The Faroe Islands and the United Kingdom sign free trade agreement
(Poul Michelsen, Minister of Foreign Affairs and Trade, George Hollingbery, Minister of State for Trade Policy and George Eustice Minister of State at the Department for Environment, Food and Rural Affairs.)
The Faroe Islands and the United Kingdom have signed a free trade agreement which will ensure that trade between the countries will continue after the UK leaves the EU.
“The United Kingdom is not only our closest geographical neighbour, it is one of the most important trading partners for the Faroe Islands. This agreement means that our exports to the UK can continue unhindered when the UK leaves the EU. The economic significance of this agreement for the Faroe Islands cannot be overstated, It will also provide a firm basis on which we can expand our future trade relations with the UK,” says Poul Michelsen, Faroese Minister of Foreign Affairs and Trade.
Trade between the Faroe Islands and the UK is currently covered by the terms of the bilateral Free Trade Agreement which the Faroe Islands have with the EU. Faroese exports to the UK represent around 20% of total Faroese exports to the EU, and some 10% of total Faroese exports globally, with a value between 90 and 100 million GBP. Imports from the UK to the Faroe Islands had a total value of 284 million DKK in 2017, equivalent to roughly 33 million GBP.

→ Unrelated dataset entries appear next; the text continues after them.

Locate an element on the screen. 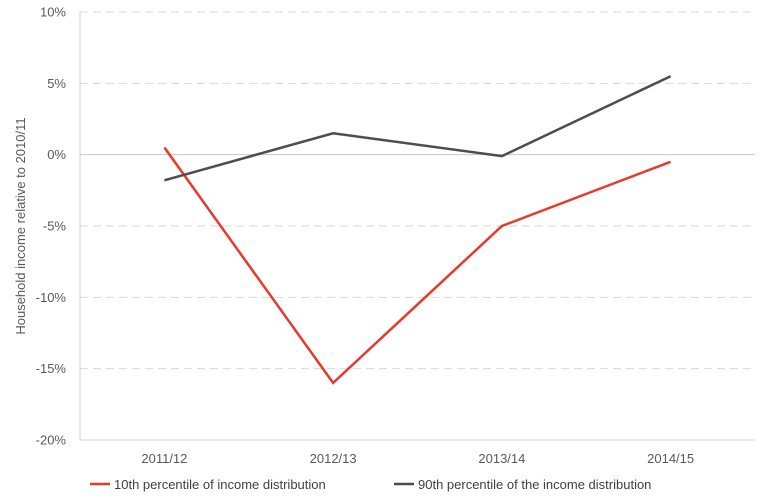  y-tick-label: 5% is located at coordinates (56, 84).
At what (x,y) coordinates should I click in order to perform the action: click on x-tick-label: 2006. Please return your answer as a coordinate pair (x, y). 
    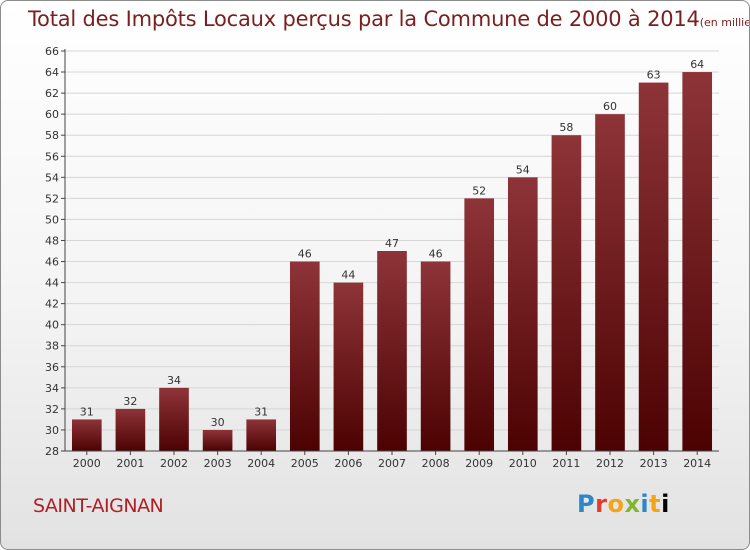
    Looking at the image, I should click on (348, 464).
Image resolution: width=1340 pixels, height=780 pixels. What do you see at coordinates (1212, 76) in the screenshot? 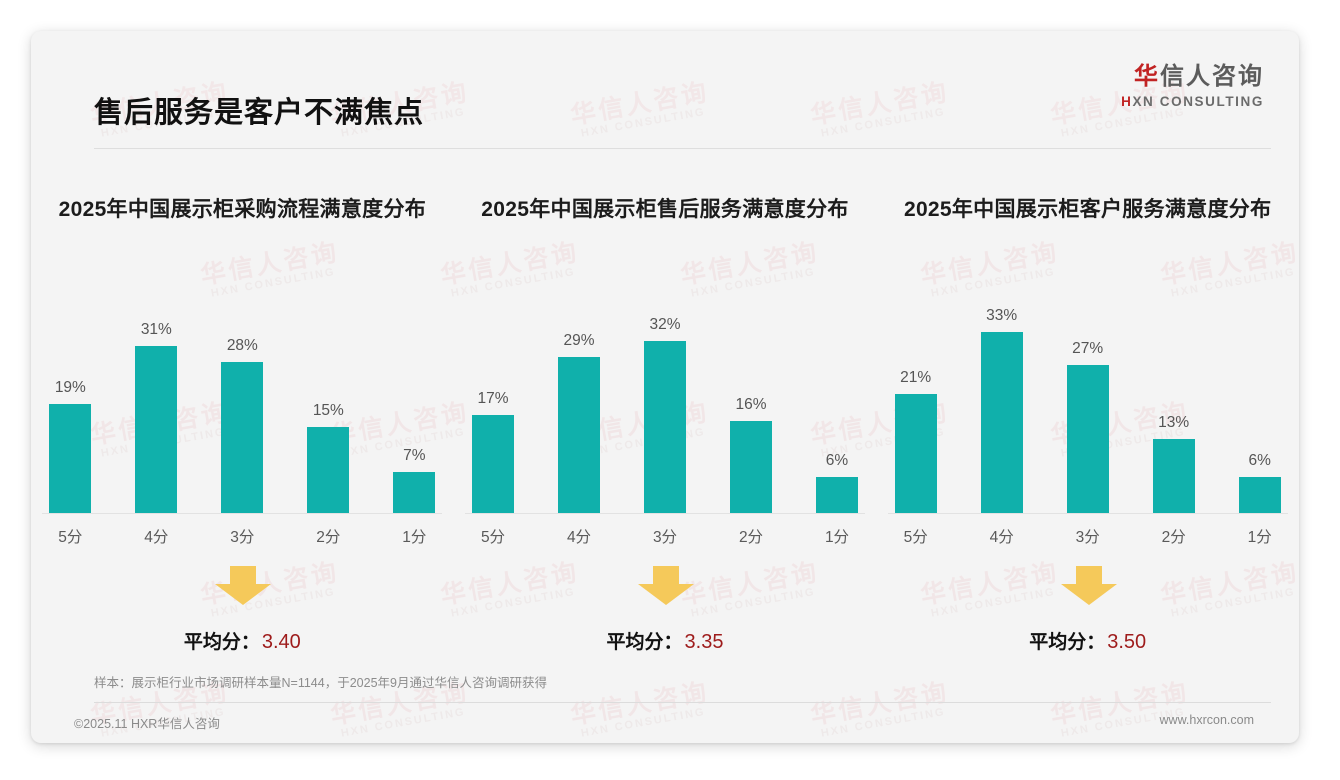
I see `brand-logo-cn-rest: 信人咨询` at bounding box center [1212, 76].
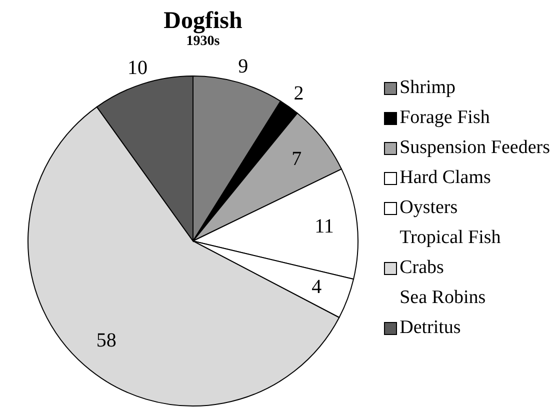 This screenshot has height=415, width=558. I want to click on legend-label: Detritus, so click(430, 328).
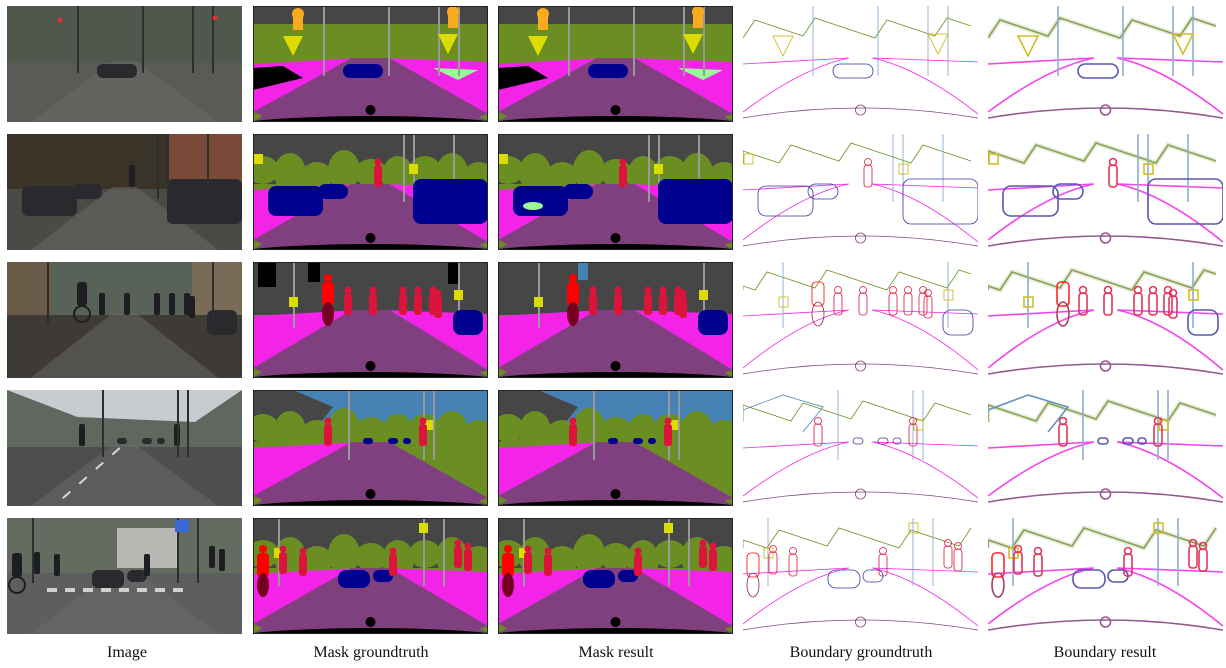 The image size is (1226, 668). I want to click on photo-row-5-graphic, so click(124, 576).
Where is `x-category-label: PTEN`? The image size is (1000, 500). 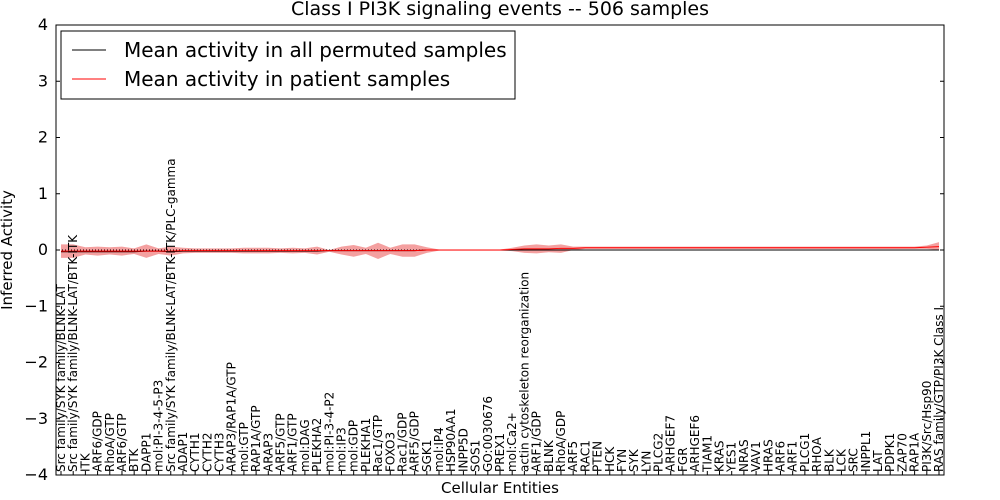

The Faroese government has been working steadily to guarantee Faroese interests since the 2016 UK decision to leave the EU. A working group was established shortly after the referendum to follow the Brexit process, and Faroese ministers in both trade and fisheries have been engaging regularly with their UK counterparts to pave the way for strong and active future bilateral relations. The Faroese Representation in London also has a key role in maintaining and enhancing official links between Faroese and UK authorities.
Minister of Foreign Affairs and Trade, Poul Michelsen will shortly be presenting the agreement to the Faroese Parliament for approval. The aim is to ensure that it is formally ready to be implemented as soon as the UK leaves the EU, also if this happens without the UK and the EU having an agreed transition period after 29 March.